▸ **PROBLEM REQUIREMENTS**:
Please continue the passage on tutoring math without "magic," picking up right after its final sentence about the trapezoid.

▸ **PROVIDED TEXT**:
■ ■ ■ ■

The approach that I use is something that I partially learned from one of my professors while taking a class in probability. When introducing a new concept and seeing that we are having a bit of difficulty answering his conceptual questions, his go-to strategy is to bring it back to the basics. He tells us to think about how this new concept boils back down to things we have seen before. By going back to the original definitions, it is easier to build back up and get to the new concepts with a solid foundation.

This philosophy for learning is something I now tell all of the students I work with. I condense it into two words: no magic. My goal as a tutor isn’t only to help a student solve their homework problems and prepare for a test. It’s to give them a sense of confidence in what they are doing. My goal is to move them away from asking, “Which of these two formulas do I use?” to “I know I have to use this specific formula, since we are talking about that concept.”

Related to this idea of making mathematics less magical and more grounded in logic is the issue of knowing where a formula comes from. Recently, I was working with a student on the concept of area for various shapes. In secondary school, the classic shapes that are introduced include a square/rectangle, a triangle, a parallelogram, a circle, and a trapezoid. The student learns about the area of all of these shapes. But really, what they learn are the formulas for the areas. Any time I ask students if they learn why these formulas are used, they just look at me as if I asked something strange of them. It’s as if the thought of why a certain formula corresponds to the area of a shape never occured to them.

To be clear, this isn’t their fault. It’s the fault of the objectives in mathematics classes. The objective is to have the technical skills within a given subject, not necessarily an overall awareness as to the purpose of the mathematics. However, in my experience, being adept at the technical side of doing mathematics is definitely helped by understanding why I need to use certain rules and techniques. Without that knowledge, it’s difficult to ground myself when looking at a problem and trying to think of a possible solution.

This precise scenario came up when I was working with a student on finding the area of a trapezoid. They told me something along the lines of, “I know it has a $b$, $B$, and an $h$ in it, but I can’t remember how it’s done.”

■ ■ ■ ■

▸ **ENTRIES SUPPLIED**:
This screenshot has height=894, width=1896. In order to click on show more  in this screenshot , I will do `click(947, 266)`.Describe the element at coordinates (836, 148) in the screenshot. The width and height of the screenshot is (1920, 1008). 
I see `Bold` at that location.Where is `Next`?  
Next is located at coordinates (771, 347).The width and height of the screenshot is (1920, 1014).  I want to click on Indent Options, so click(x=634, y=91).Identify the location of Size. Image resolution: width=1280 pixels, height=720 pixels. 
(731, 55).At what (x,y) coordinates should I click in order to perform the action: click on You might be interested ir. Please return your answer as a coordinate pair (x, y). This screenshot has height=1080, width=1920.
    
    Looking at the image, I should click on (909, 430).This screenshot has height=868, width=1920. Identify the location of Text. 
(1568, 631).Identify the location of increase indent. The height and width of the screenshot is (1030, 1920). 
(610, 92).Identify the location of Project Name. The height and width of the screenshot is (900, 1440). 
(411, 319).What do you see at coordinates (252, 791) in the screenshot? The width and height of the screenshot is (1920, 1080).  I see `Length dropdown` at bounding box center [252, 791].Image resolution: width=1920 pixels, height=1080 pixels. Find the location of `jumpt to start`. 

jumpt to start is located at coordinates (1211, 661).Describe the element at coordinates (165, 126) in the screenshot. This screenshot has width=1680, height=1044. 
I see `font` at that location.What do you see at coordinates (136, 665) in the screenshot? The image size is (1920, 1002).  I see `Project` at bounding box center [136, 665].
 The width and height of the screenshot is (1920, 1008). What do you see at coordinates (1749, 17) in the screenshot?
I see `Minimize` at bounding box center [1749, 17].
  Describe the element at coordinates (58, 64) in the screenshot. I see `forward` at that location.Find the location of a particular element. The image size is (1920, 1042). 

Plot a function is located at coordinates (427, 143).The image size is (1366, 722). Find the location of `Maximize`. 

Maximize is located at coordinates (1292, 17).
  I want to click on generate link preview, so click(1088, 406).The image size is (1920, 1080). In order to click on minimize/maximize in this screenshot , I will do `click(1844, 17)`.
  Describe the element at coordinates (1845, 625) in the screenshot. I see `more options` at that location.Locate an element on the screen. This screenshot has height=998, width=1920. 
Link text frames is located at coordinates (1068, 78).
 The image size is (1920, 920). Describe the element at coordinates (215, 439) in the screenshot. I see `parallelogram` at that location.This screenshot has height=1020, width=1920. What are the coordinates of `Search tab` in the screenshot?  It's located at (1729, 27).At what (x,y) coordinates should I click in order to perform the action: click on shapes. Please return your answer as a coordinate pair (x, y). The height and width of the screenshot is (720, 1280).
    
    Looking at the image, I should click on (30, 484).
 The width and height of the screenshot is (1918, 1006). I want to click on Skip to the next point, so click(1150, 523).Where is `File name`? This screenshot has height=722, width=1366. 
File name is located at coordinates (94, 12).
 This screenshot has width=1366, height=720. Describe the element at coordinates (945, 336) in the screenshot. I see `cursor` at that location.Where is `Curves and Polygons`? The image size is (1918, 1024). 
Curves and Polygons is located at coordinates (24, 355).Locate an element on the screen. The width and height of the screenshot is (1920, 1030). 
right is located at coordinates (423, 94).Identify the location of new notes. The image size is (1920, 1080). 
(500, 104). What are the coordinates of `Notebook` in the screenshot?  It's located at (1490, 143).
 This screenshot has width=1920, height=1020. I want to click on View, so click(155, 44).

■ ■ ■ ■

▸ **WRITTEN REPLY**:
Instead of telling them that the area was $A = \frac{1}{2}h(B+b)$, I told them that we should work at finding out exactly what the area was, using only the tools we knew. I knew that the student understood how to calculate the area of a rectangle, so we should have been capable of finding the area of a trapezoid. I didn’t know the exact steps needed to get to it, but I did know that cutting the shape up into smaller pieces was probably the correct strategy.

This is exactly what I told the student. I didn’t want them to think that this area for a trapezoid was some mix of strange symbols arranged in just the right way to produce the correct area. I wanted to show them that this process jumps right out from the fact that we know how to calculate the area of a rectangle, which is a simple enough fact to get the student on board with. From there, it’s mostly about skillfully rearranging the shape to get new ones that are easier to calculate.

Once again, my mantra was no magic. I firmly believe that the student needs to see this process of obtaining certain results if they want to be more comfortable with using them. At the moment, I shake my head in disbelief every time a student tells me that their teacher gave them a formula, but didn’t explain where it came from. That’s doing the students a disservice, and frankly I wouldn’t be surprised if it resulted in lower performance.

At the same time, I realize that there is a fair amount of material in a given year for secondary mathematics. It’s not easy to go through it all and give derivations for each and every single fact. I can definitely sympathize with that. A rushed derivation is about as good as no derivation at all. However, I would recommend that teachers do their best to include more derivation during class, if they can. While it might be seen as boring (and yes, it sometimes can be!), it helps ground a student in their concepts, so that they are less likely to be unsure of what formula to use during homework and exams.

Remember, no magic. Mathematics can (and should) be explained along almost every step (as much as reasonably is needed). At the moment, students learn a lot of techniques, but they don’t have the experience of learning why a fact is true. In my humble opinion, this is where change needs to begin.

### Going to the Extreme

Last summer, the site Brilliant ran a program where participants tried to answer one new problem every day, within varying topics and of different difficulty. One in particular was interesting. Unfortunately, I can’t seem to find it on the site, but this is roughly how it goes:

Imagine you are on a boat in the middle of a lake, and there is a stone on board. You pick up the stone, and then toss it into the lake, where it sinks to the bottom (which means the density of the rock is greater than the density of water). What happens to the lake and the ship?

On the site, the question isn’t open-ended, but instead is one of four possible answers. These include things such as: the boat rises, the water level rises, or either of the two sink. Here though, I want to discuss the answer, and how one comes about it. In particular, I want to talk about how taking an extreme perspective can help one come up with the correct answer, no fancy physics involved.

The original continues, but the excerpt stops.